I heard so much about this album that I was bound to be disappointed. I had read really positive reviews but also multiple friends of mine told me it was a great album and at least one of these people was not an R&B connoisseur. (Meaning I should take his opinion even more seriously.)
So it should be no surprise that on my first listen I really didn’t know what to do with it. I knew “Untitled” but I don’t think I knew another of the singles. And because I had crazy expectations I didn’t hear the masterpiece I was supposed to. (As an aside, does not subtitling a song called “Untitled” make the title incorrect?

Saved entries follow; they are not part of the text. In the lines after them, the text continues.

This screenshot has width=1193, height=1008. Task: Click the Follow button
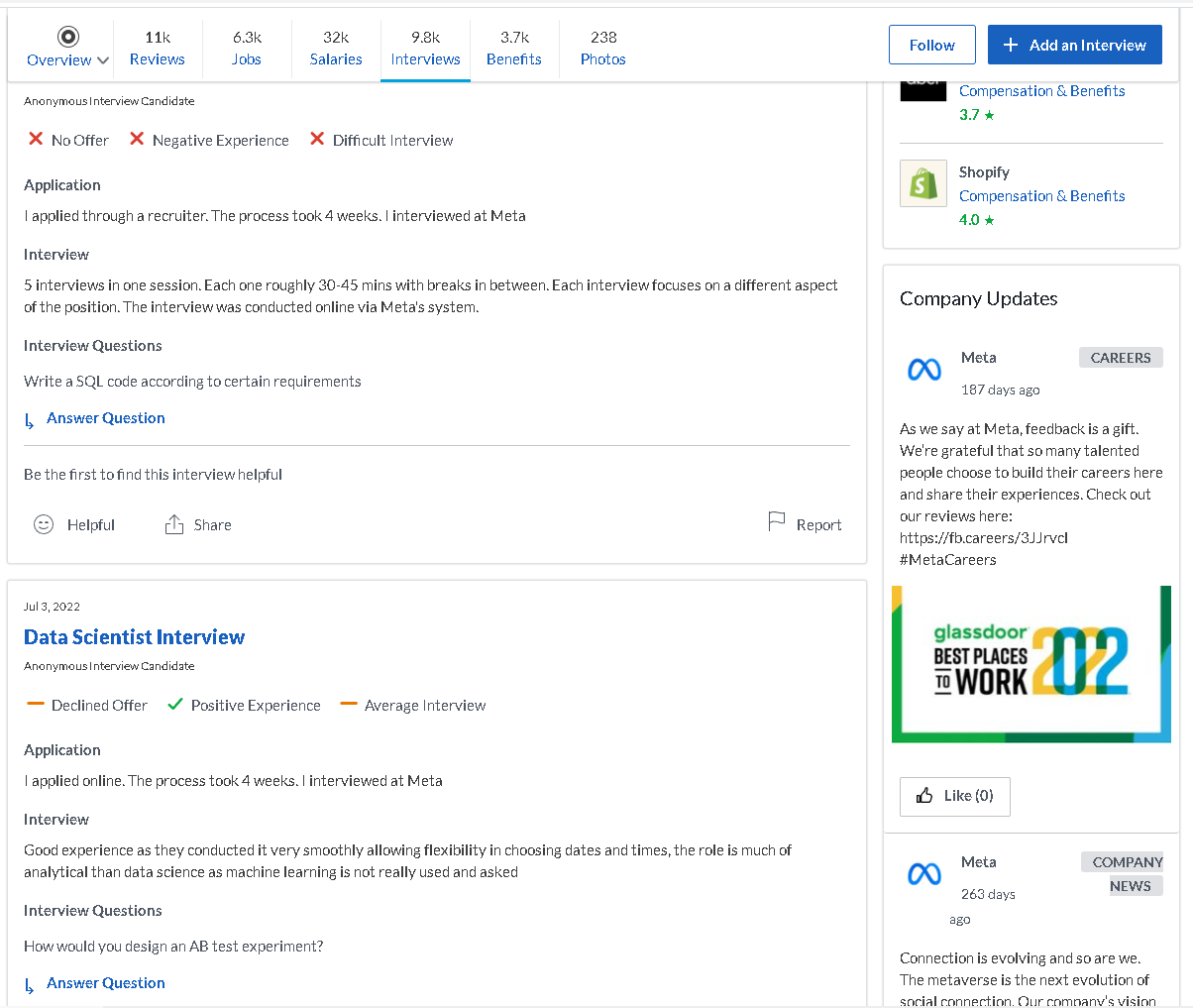pyautogui.click(x=930, y=45)
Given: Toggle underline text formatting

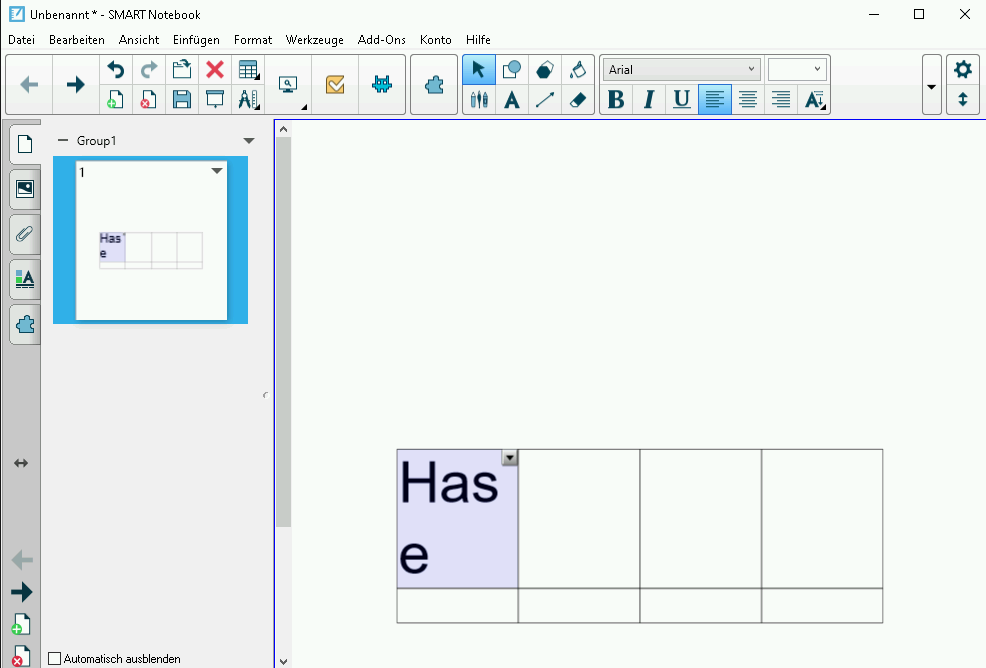Looking at the screenshot, I should click(681, 100).
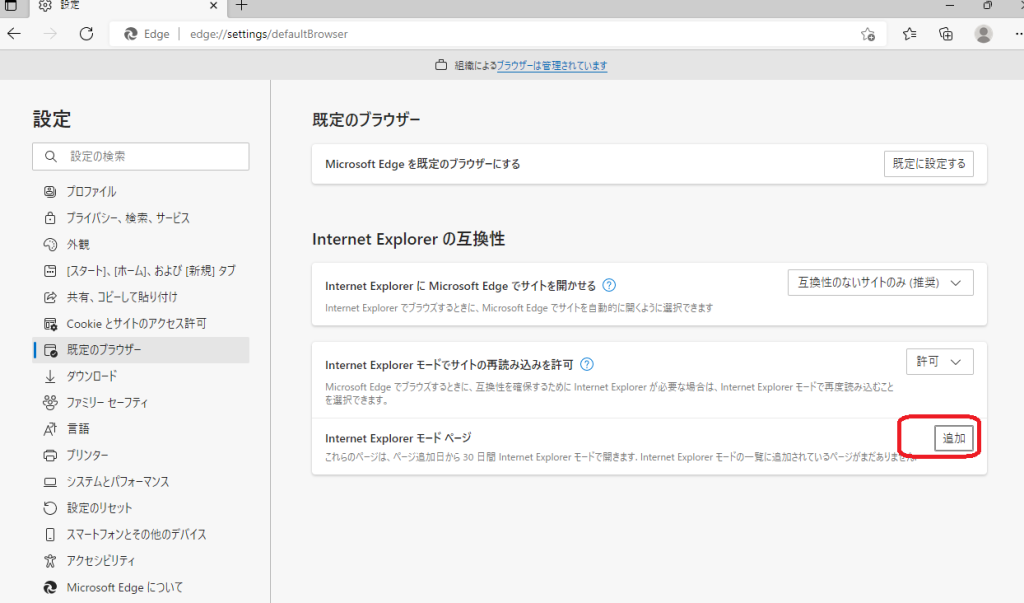Click the back arrow in toolbar
1024x603 pixels.
(x=14, y=34)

Asking for a friend.)
Something happened on the third listen, and I think I know what. On the third listen I started to “get” it in a way that I didn’t before, though this was more of an intellectual thing than a visceral thing so I apologize if it doesn’t appeal to anyone else.
I realized I was listening to this record through the lens of “I don’t like hip hop” rather than a different lens. I have listened to a lot of soul in my life and not quite as much R&B. But what happened to these genres in the 1970s and 1980s is a travesty for me. Melody, vocal acrobatics and slick production became the requirements of these genres. Sometimes rhythm mattered too, but mostly that was left to funk and dance music. And I realized while listening to this record – not my first neo soul record I should point out – that hip hop saved R&B from itself. Not all of it, obviously, but enough that this movement was pretty mainstream in the ’90s.

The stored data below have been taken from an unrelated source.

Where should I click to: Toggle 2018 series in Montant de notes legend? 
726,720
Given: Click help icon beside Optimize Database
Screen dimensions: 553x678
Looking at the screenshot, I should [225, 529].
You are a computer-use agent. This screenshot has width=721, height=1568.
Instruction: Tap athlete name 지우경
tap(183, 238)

I realized all this while I noticed how much grittier this record is than your average ’80s or ’90s R&B record is. Not only is there a substantial jazz vibe on this record (in addition to the hip hop influence) but, despite the record’s nature as a bit of an augmented bedroom record, it sounds like the work of a live band even when it’s not. It has the rough edges of a live-in-the-studio recording.
Of course, it also helps that it’s catchy, even when D’Angelo’s vocals are mixed low enough that you don’t always know what he’s saying.